Dry measures are units of volume to measure bulk commodities that are not fluids and that were typically shipped and sold in standardized containers such as barrels. They have largely been replaced by the units used for measuring volumes in the metric system and liquid volumes in the imperial system but are still used for some commodities in the US customary system. They were or are typically used in agriculture, agronomy, and commodity markets to measure grain, dried beans, dried and fresh produce, and some seafood.  They were formerly used for many other foods, such as salt pork and salted fish, and for industrial commodities such as coal, cement, and lime.

The names are often the same as for the units used to measure liquids, despite representing different volumes. The  larger volumes of the dry measures apparently arose because they were based on heaped rather than "struck" (leveled) containers.

Today, many units nominally of dry measure have become standardized as units of mass (see bushel); and many other units are commonly conflated or confused with units of mass.

Metric units
In the original metric system, the unit of dry volume was the stere, equal to a one-meter cube, but this is not part of the modern metric system; the liter and the cubic meter are now used.  However, the stere is still widely used for firewood.

Imperial and US customary units
In US customary units, most units of volume exist both in a dry and a liquid version, with the same name, but different values: the dry hogshead, dry barrel, dry gallon, dry quart, dry pint, etc.   The bushel and the peck are only used for dry goods.  Imperial units of volume are the same for both dry and liquid goods.  They have a different value from both the dry and liquid US versions.

Many of the units are associated with particular goods, so for instance the dry hogshead has been used for sugar and for tobacco, and the peck for apples.  There are also special measures for specific goods, such as the cord of wood, the sack, the bale of wool or cotton, the box of fruit, etc.

Because it is difficult to measure actual volume and easy to measure mass, many of these units are now also defined as units of mass, specific to each commodity, so a bushel of apples is a different weight from a bushel of wheat (weighed at a specific moisture level).  Indeed, the bushel, the best-known unit of dry measure because it is the quoted unit in commodity markets, is in fact a unit of mass in those contexts.

Conversely, the ton used in specifying tonnage and in freight calculations is often a volume measurement rather than a mass measurement.

In US cooking, dry and liquid measures are the same: the cup, the tablespoon, the teaspoon.
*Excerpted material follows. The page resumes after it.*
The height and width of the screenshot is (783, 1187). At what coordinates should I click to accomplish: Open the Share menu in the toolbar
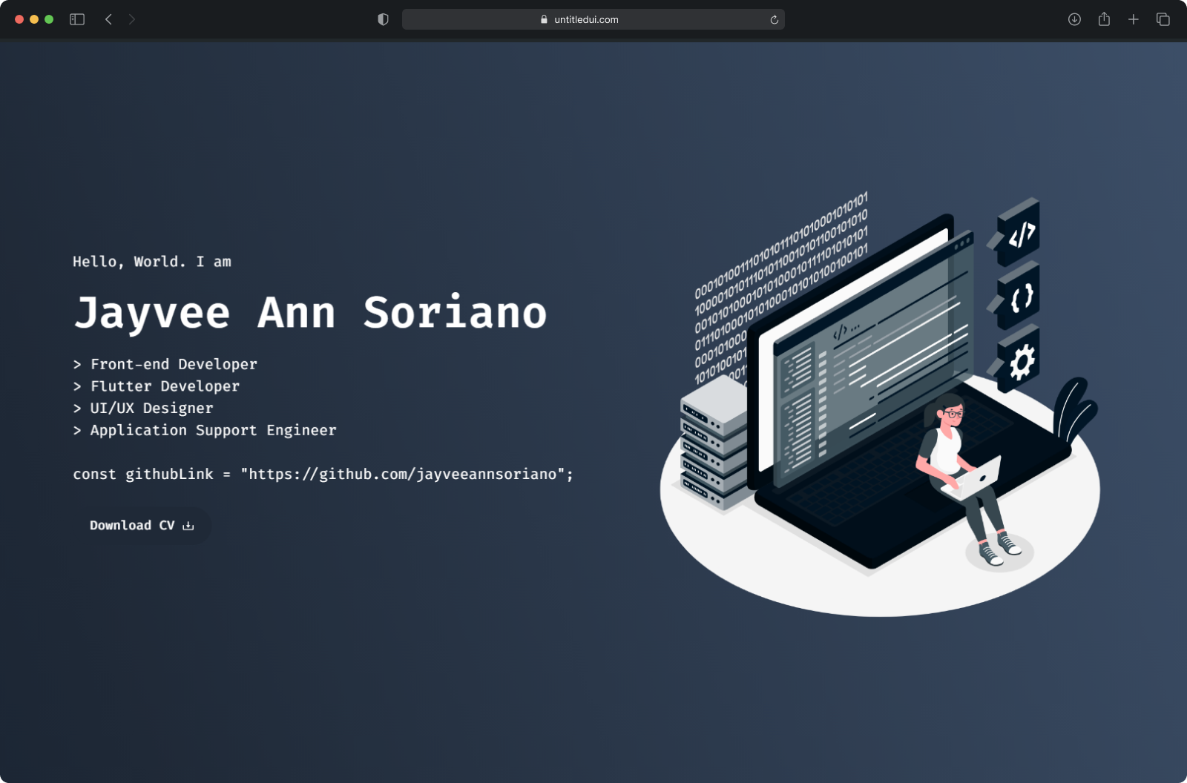tap(1104, 19)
US dry measures are 16% larger than liquid measures.

Struck and heaped measurement
The volume of bulk goods is usually measured by filling a standard container, so the containers' names and the units' names are often the same, and indeed both are called "measures".   Normally, a level or struck measure is assumed, with the excess being swept off level ("struck") with the measure's brim—the stick used for this is called a "strickle".  Sometimes heaped or heaping measures are used, with the commodity heaped in a cone above the measure.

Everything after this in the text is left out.